* [Action item]:
Would you repeat each of the lines below exactly?

* [Records supplied]:
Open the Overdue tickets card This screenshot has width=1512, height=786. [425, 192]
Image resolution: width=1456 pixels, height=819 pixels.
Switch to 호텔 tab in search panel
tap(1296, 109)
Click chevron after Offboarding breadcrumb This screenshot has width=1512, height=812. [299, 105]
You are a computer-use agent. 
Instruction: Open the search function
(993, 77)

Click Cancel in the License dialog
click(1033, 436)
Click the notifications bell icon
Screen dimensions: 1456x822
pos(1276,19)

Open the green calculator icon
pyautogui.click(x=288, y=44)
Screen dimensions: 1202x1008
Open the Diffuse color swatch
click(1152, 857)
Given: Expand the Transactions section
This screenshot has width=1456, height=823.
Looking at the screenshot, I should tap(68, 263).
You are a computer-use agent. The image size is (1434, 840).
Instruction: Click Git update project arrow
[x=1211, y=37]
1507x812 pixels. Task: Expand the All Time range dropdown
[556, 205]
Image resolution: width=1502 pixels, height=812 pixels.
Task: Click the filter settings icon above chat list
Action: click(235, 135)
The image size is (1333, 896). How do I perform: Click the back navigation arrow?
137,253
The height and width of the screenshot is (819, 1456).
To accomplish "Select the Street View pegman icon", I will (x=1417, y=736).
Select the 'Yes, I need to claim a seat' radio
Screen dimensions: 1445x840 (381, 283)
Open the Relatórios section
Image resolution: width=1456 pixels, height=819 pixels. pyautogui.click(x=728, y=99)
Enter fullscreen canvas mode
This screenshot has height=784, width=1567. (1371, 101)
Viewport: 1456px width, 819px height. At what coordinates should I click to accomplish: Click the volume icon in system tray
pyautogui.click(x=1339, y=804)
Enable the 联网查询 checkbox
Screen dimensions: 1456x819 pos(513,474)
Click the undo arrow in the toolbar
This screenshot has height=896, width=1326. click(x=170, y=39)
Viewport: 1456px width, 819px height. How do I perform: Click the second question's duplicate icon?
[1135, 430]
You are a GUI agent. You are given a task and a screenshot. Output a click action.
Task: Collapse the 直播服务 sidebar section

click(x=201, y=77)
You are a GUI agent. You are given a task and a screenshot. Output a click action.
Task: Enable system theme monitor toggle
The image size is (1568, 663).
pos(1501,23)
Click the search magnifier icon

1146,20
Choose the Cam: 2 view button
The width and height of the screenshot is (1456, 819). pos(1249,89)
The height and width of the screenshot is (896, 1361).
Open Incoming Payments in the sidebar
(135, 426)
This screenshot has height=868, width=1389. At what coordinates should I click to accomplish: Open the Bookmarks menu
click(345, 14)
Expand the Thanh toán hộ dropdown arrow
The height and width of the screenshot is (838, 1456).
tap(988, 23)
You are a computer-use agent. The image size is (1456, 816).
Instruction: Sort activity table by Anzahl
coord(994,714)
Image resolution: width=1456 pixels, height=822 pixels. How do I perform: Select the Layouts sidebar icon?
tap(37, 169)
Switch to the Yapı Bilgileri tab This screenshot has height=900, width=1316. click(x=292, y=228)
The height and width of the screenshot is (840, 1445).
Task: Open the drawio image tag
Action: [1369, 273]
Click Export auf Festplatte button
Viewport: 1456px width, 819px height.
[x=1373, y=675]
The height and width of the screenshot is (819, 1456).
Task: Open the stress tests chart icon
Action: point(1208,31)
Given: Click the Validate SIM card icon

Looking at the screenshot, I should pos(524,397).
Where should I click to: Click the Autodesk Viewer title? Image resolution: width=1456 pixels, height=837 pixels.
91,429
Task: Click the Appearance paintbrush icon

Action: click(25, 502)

* [Response for this exercise]:
Open the Overdue tickets card This screenshot has width=1512, height=786. [425, 192]
Image resolution: width=1456 pixels, height=819 pixels.
Switch to 호텔 tab in search panel
tap(1296, 109)
Click chevron after Offboarding breadcrumb This screenshot has width=1512, height=812. [299, 105]
You are a computer-use agent. 
Instruction: Open the search function
(993, 77)

Click Cancel in the License dialog
click(1033, 436)
Click the notifications bell icon
Screen dimensions: 1456x822
pos(1276,19)

Open the green calculator icon
pyautogui.click(x=288, y=44)
Screen dimensions: 1202x1008
Open the Diffuse color swatch
click(1152, 857)
Given: Expand the Transactions section
This screenshot has width=1456, height=823.
Looking at the screenshot, I should tap(68, 263).
You are a computer-use agent. The image size is (1434, 840).
Instruction: Click Git update project arrow
[x=1211, y=37]
1507x812 pixels. Task: Expand the All Time range dropdown
[556, 205]
Image resolution: width=1502 pixels, height=812 pixels.
Task: Click the filter settings icon above chat list
Action: click(235, 135)
The image size is (1333, 896). How do I perform: Click the back navigation arrow?
137,253
The height and width of the screenshot is (819, 1456).
To accomplish "Select the Street View pegman icon", I will (x=1417, y=736).
Select the 'Yes, I need to claim a seat' radio
Screen dimensions: 1445x840 (381, 283)
Open the Relatórios section
Image resolution: width=1456 pixels, height=819 pixels. pyautogui.click(x=728, y=99)
Enter fullscreen canvas mode
This screenshot has height=784, width=1567. (1371, 101)
Viewport: 1456px width, 819px height. At what coordinates should I click to accomplish: Click the volume icon in system tray
pyautogui.click(x=1339, y=804)
Enable the 联网查询 checkbox
Screen dimensions: 1456x819 pos(513,474)
Click the undo arrow in the toolbar
This screenshot has height=896, width=1326. click(x=170, y=39)
Viewport: 1456px width, 819px height. How do I perform: Click the second question's duplicate icon?
[1135, 430]
You are a GUI agent. You are given a task and a screenshot. Output a click action.
Task: Collapse the 直播服务 sidebar section

click(x=201, y=77)
You are a GUI agent. You are given a task and a screenshot. Output a click action.
Task: Enable system theme monitor toggle
The image size is (1568, 663).
pos(1501,23)
Click the search magnifier icon

1146,20
Choose the Cam: 2 view button
The width and height of the screenshot is (1456, 819). pos(1249,89)
The height and width of the screenshot is (896, 1361).
Open Incoming Payments in the sidebar
(135, 426)
This screenshot has height=868, width=1389. At what coordinates should I click to accomplish: Open the Bookmarks menu
click(345, 14)
Expand the Thanh toán hộ dropdown arrow
The height and width of the screenshot is (838, 1456).
tap(988, 23)
You are a computer-use agent. The image size is (1456, 816).
Instruction: Sort activity table by Anzahl
coord(994,714)
Image resolution: width=1456 pixels, height=822 pixels. How do I perform: Select the Layouts sidebar icon?
tap(37, 169)
Switch to the Yapı Bilgileri tab This screenshot has height=900, width=1316. click(x=292, y=228)
The height and width of the screenshot is (840, 1445).
Task: Open the drawio image tag
Action: [1369, 273]
Click Export auf Festplatte button
Viewport: 1456px width, 819px height.
[x=1373, y=675]
The height and width of the screenshot is (819, 1456).
Task: Open the stress tests chart icon
Action: point(1208,31)
Given: Click the Validate SIM card icon

Looking at the screenshot, I should pos(524,397).
Where should I click to: Click the Autodesk Viewer title? Image resolution: width=1456 pixels, height=837 pixels.
91,429
Task: Click the Appearance paintbrush icon

Action: click(25, 502)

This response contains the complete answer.